Obiviously this was a capacitor from an old satallite which had a previous collusion in space(space junk). The capacitor was falling thru space and did not copletely vaporize during high altitude reentry. The capacitor case finally vaporized when the capacitor was about 100 ft above the ground. All that was left then was the charge inside the capacitor, which immediately discharged causing the electrical charge. As we know from elementary physics, this would be positively charged and when it came close to the ground it attracted some small metallilc scrap on the ground (negative charge) which was immediately attracted to the charge and discharged in one event just above the ground. Simple huh. If the normal explanations don’t work - go to the next most obivious.

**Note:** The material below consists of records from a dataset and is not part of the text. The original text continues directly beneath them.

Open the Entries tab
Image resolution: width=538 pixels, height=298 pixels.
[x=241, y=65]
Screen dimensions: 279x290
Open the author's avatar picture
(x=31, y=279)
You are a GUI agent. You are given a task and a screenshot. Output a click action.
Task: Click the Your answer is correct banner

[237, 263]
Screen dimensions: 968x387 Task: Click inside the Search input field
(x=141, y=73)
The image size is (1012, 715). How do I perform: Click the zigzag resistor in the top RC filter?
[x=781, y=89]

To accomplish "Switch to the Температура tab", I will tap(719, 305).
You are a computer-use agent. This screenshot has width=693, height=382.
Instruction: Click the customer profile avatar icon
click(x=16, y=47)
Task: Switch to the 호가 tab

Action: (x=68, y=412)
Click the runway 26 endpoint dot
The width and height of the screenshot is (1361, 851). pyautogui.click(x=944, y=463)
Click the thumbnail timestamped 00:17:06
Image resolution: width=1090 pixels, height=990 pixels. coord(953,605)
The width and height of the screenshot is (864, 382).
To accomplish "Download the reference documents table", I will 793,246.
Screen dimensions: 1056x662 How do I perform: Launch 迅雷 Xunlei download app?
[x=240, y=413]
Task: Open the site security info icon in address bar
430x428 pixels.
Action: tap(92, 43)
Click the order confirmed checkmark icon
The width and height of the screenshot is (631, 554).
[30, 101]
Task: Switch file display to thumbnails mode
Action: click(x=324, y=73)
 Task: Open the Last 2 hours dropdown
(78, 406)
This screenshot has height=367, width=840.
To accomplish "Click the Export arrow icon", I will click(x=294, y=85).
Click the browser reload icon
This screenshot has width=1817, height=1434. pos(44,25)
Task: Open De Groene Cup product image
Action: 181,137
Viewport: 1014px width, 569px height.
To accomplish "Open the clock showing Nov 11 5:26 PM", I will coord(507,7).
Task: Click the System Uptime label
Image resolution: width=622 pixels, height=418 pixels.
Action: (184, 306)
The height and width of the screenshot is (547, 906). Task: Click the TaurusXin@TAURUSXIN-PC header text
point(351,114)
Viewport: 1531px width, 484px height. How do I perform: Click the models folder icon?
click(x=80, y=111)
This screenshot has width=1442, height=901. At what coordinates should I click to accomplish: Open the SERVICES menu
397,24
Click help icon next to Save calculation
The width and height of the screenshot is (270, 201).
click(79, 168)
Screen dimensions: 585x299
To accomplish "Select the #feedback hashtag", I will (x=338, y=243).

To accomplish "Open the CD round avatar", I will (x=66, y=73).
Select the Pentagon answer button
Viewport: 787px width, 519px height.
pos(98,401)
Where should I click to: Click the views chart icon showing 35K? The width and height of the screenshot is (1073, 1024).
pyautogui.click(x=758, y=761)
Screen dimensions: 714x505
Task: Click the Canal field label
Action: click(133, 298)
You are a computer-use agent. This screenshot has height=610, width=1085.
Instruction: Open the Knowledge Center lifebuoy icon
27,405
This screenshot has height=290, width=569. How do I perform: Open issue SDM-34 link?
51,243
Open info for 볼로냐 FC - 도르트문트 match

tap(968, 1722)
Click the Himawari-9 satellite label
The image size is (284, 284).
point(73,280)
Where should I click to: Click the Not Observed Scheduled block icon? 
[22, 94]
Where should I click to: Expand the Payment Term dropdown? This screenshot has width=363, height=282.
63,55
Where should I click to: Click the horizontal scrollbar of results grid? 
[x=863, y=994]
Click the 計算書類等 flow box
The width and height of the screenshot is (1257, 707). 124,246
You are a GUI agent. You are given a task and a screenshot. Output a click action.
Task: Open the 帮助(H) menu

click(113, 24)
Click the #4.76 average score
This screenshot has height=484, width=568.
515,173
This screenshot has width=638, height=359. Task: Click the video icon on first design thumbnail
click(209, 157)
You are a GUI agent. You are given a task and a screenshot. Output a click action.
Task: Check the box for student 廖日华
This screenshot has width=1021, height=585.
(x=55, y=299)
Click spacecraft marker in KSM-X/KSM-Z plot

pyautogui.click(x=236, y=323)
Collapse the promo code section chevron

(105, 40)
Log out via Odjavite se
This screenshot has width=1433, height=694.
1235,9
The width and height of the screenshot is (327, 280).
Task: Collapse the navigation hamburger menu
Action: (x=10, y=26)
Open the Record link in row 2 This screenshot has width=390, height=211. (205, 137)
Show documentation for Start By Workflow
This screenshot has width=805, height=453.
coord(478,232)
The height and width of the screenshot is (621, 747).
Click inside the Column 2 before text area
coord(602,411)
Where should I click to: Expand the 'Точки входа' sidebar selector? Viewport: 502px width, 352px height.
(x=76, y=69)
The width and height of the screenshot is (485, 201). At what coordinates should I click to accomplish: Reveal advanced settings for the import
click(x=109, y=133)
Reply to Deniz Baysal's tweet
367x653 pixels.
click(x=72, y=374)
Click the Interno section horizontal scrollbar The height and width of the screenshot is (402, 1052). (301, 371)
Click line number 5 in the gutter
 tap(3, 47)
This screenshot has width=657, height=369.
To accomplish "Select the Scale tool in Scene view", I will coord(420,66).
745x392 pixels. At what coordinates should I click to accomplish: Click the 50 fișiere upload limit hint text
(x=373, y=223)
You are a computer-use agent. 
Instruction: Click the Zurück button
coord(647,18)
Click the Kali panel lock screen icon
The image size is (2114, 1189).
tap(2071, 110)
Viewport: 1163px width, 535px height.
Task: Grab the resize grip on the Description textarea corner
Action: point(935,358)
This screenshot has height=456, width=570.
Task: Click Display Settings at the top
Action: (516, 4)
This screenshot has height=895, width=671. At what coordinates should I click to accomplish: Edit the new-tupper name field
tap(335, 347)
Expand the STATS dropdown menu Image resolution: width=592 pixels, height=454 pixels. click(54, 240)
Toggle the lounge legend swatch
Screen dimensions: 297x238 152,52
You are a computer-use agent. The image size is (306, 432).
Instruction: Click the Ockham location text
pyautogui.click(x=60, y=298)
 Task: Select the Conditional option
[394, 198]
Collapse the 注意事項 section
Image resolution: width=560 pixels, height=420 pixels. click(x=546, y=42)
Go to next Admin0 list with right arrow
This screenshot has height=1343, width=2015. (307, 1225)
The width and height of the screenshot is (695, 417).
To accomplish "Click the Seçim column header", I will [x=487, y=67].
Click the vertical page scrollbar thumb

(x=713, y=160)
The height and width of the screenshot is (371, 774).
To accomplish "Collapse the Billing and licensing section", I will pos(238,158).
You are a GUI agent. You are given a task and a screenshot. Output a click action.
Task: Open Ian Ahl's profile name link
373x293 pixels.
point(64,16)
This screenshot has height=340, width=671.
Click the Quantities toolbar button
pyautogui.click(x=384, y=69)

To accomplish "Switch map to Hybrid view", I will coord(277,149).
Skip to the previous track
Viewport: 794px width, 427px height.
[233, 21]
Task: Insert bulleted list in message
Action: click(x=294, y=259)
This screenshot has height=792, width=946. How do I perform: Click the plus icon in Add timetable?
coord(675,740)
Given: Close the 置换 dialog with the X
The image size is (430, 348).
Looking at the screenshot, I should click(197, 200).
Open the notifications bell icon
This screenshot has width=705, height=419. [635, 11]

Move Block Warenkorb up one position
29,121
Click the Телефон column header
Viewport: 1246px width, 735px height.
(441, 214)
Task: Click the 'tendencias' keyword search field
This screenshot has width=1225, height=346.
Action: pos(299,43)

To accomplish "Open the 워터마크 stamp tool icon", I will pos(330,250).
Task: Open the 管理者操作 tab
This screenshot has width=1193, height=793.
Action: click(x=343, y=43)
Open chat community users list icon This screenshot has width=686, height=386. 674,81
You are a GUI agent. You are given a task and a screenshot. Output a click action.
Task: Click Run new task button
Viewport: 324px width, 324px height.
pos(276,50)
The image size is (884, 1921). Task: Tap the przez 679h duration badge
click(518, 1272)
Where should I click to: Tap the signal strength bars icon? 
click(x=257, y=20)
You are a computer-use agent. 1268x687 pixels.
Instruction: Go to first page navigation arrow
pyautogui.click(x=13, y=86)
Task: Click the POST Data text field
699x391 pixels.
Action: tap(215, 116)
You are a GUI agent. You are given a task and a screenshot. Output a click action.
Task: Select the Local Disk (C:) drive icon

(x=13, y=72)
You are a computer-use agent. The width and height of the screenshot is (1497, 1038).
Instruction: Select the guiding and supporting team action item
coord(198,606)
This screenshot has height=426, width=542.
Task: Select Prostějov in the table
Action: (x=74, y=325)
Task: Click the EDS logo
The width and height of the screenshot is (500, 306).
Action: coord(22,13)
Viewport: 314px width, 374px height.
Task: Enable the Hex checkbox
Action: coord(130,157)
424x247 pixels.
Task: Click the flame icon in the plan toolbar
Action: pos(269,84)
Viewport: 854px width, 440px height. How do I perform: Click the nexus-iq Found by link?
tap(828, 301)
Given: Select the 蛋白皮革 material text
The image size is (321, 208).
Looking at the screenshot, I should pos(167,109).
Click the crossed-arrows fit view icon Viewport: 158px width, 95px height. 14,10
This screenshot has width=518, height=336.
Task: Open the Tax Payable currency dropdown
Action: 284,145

Ball lightning is a magnetohydrodynamic ring vortex. An electric doughnut or smoke ring. It is a combined electric and magnetic field system with a toroidal form, one field in a ring and the other at right angles through the hole and around. Like a smoke ring, it persists until the energy has dissipated, which depends on how big it is. Any sudden interruption of current with enough energy can create one. Lightning, circuit breakers, electrical accidents. The rapidly decaying magnetic field causes it to levitate, repelled by any conductive surface by an induced virtual image. In a metal container like a submarine, they can be pretty exciting. Any electric current creates a magnetic field, and when the current quits, the field collapses. The field around a wire is like a rotating tube. As a magnetic field collapses it creates an electric field around it, and if there is an ionized arc in that field, it can bend around into a circle or torus and remain intact until the magnetic field has collapsed, which can take several seconds if it is strong enough. It happens. Not common, but not to be dismissed.